High school mathematics is presented to students as a tree. Students often see math as four branches
that are connected, but there is no cycle.
This investigation is an example of how teachers can help students see
mathematics as a connected science and not as four separate branches of the
“math tree”. This investigation
provides discovery of those common threads in mathematics by bringing together
the topics of triangles, circles, tangency, and conic sections.
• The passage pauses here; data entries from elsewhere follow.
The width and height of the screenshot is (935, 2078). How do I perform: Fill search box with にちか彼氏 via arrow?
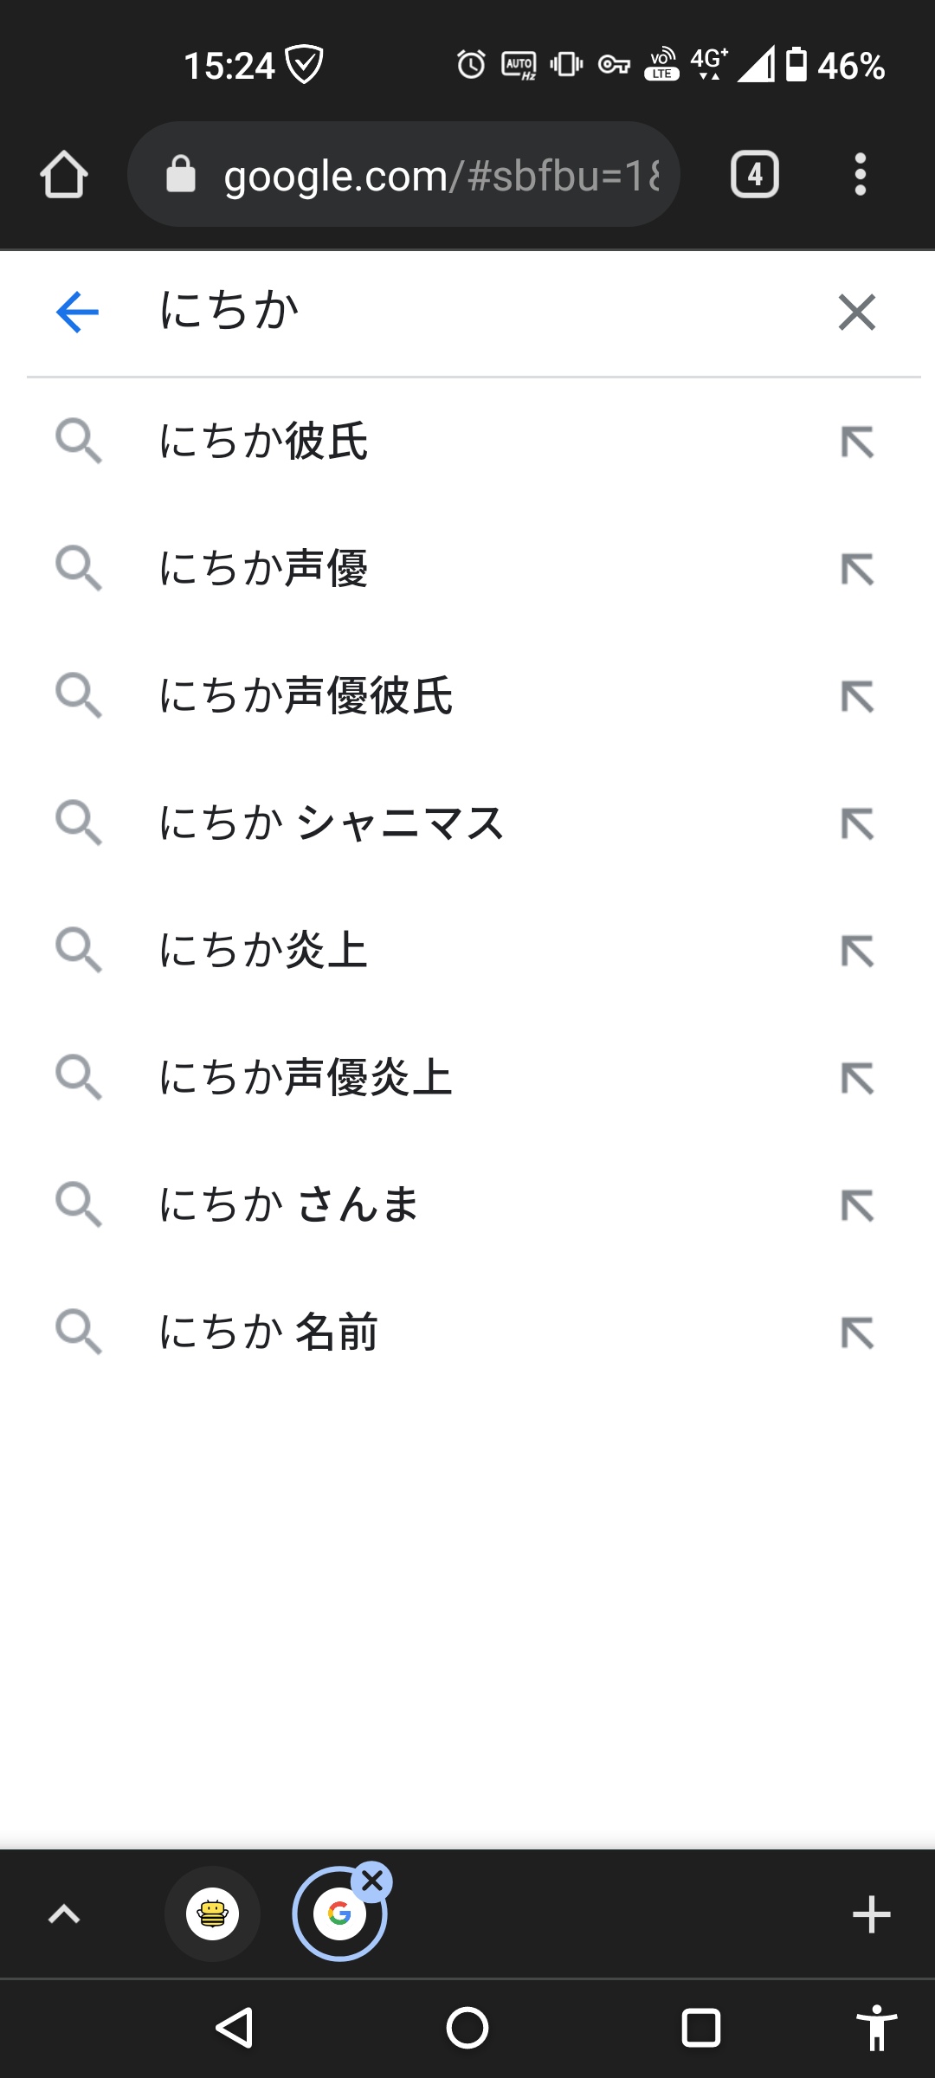[x=857, y=442]
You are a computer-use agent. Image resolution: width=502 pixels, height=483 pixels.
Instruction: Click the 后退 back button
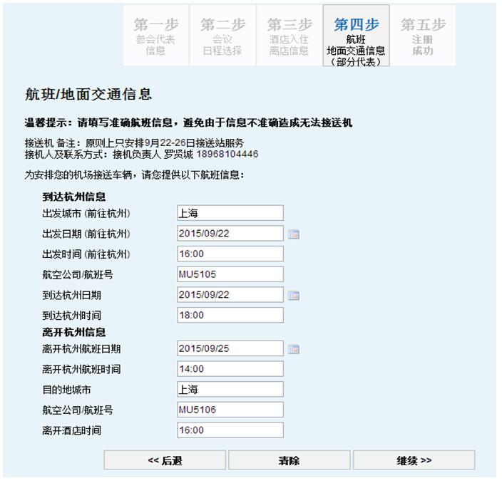coord(165,460)
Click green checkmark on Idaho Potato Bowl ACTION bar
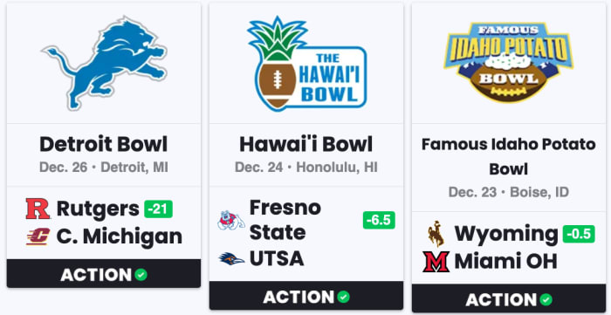The image size is (611, 315). (x=546, y=299)
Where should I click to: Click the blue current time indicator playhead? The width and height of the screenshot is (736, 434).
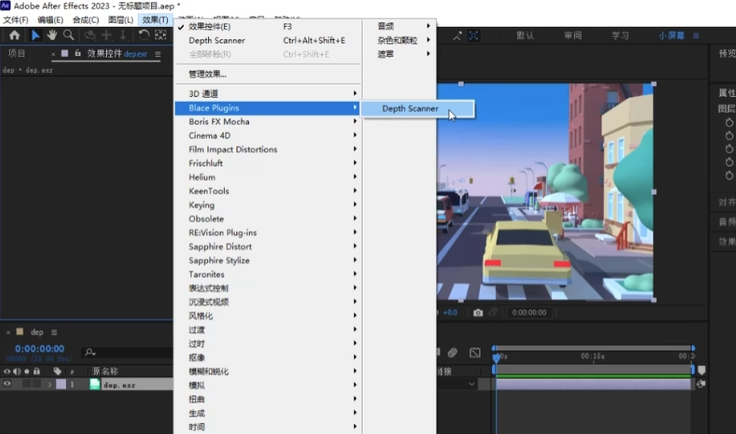[x=495, y=358]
Tangency is a concept that is covered lightly or not at all
in high school geometry. This activity
is a great way to teach this concept.
Discovering that tangency can be found using the properties of triangles
is a great way to intertwine some basic ideas of geometry like triangles and
circles. GSP allows students the
freedom to work backwards and discover the usefulness of the properties of
isosceles triangles in order to create the tangent circles. The discovery and exploration that GSP allow
are very important to improving the depth at which students can study geometry
in high school. Most of the labor
involved in using the compass and straightedge are gone and replaced with the
labor of thought.
The
introduction of conic sections through geometry is also an interesting
perspective that this investigation brings to light. Often, conic sections are taught as a separate branch and
students and teachers often miss the connection between geometry and
conics. Another difficult concept for
students to understand is a locus of points.
This investigation uses both these difficult concepts and ties them to
concepts that are easier for students to understand. Using prior knowledge to develop new knowledge is essential in
giving students an appropriate foundation for higher mathematics.